Option 1. The employer can elect to pre-fund the claims.
Morgan-White Administrators will work with each group to determine an appropriate level of funding for claims payment and service fees.

Option 2. The employer can elect not to pre-fund the claims.
The employer can improve their cash flow by waiting to fund the claims until they occur. The employer will receive a check register, and the claims check made out to the provider; at that point the employer should deposit funds to cover the claim. Morgan-White Administrators will send a monthly statement for the service fees.

Where do you start?

  1. First, consider the insured major medical plan options.
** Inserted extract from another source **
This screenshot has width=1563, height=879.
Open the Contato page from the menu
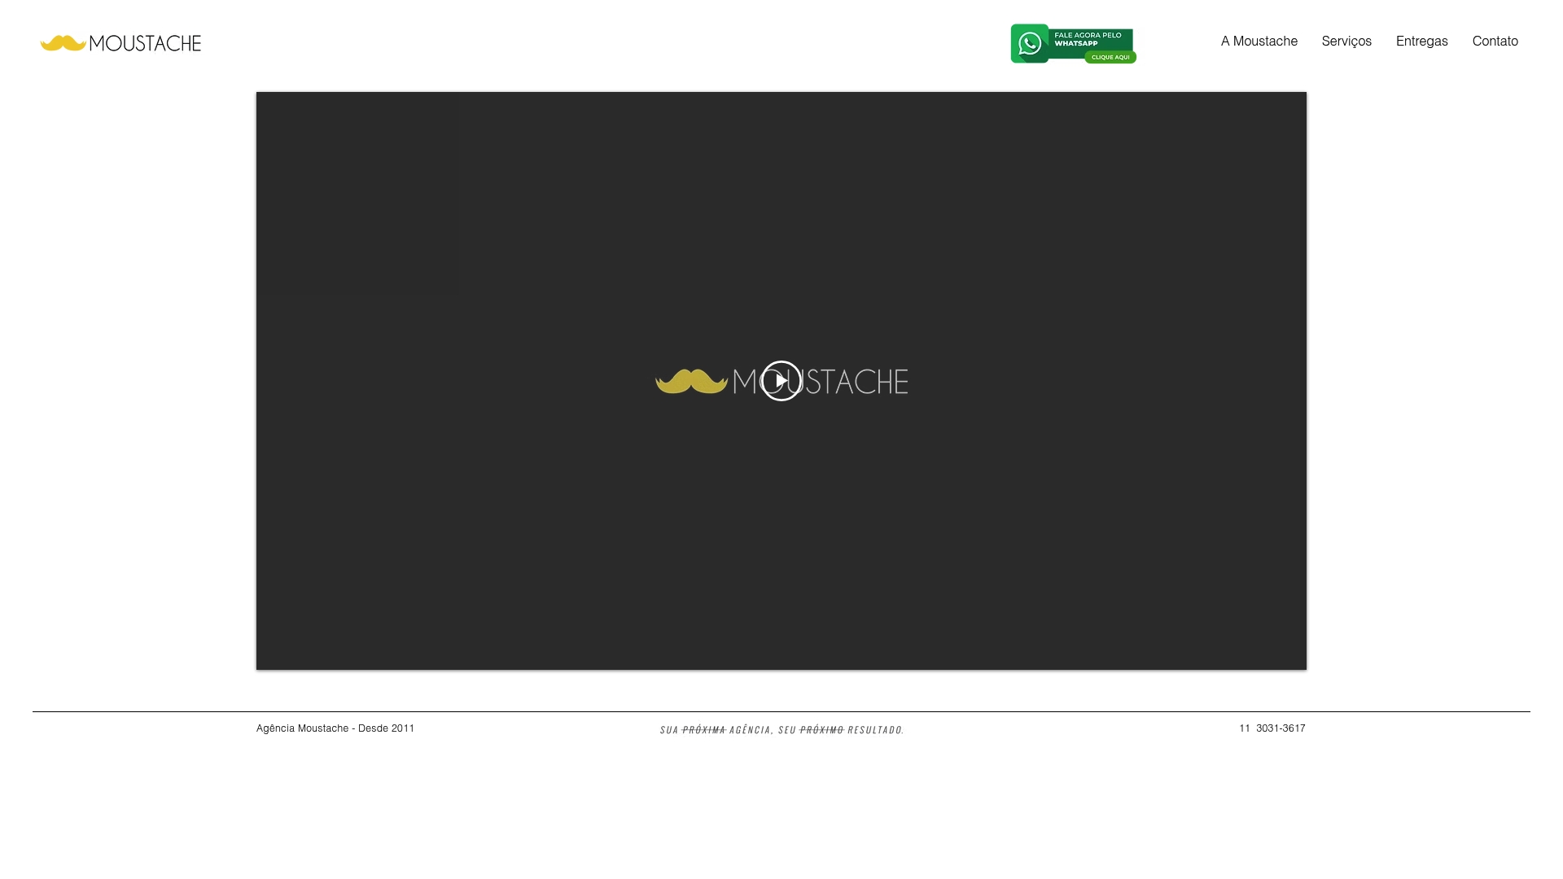[x=1495, y=41]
The employer will want to compare the premium savings with the potential claims’ costs for the Med-Gap Fund™.
  2. Next, determine the level of risk below the insured major medical plan that the employer is willing to assume.
  3. Lastly, choose the level of annual deductible and out-of-pocket maximum that the employer wants to offer to the employees.

Cost and Savings Illustration
MWA will assist in selecting the best options for the group and will provide a savings illustration so the employer can weigh the anticipated cost exposure before making a decision.

What does the employer have to do to set up a Med-Gap Fund™?
The only requirement of the employer is to set up a checking account and fund the claims payments and
administrative fees.

The Good News is by contracting with Morgan-White Administrators to provide the Med-Gap Fund™, all the requirements and services listed below are provided for the employer in our administration package. Morgan-White Administrators provides the administration to make the program work:

  • Master Plan Document
  • Summary Plan Description
  • I.D. Cards for your employees
  • Provide each medical provider an IRS Form 1099 at the end of the year, stating how many claims dollars the plan paid to that medical provider
  • Answer the questions of medical providers and your employees about your self-funded plan
  • Employee Flier – The employer will be provided with a flier describing the benefits of the self-funded plans.
  • Claim Processing - Claims will be processed daily.
  • Claims Register – This is a summary of the claims payments, it is sent to the employer with the checks.
  • Will even write the checks to the providers on the employer’s claims bank account. The checks will be sent to the employer for the employer’s review and signature. Once signed, the employer mails the checks to the providers.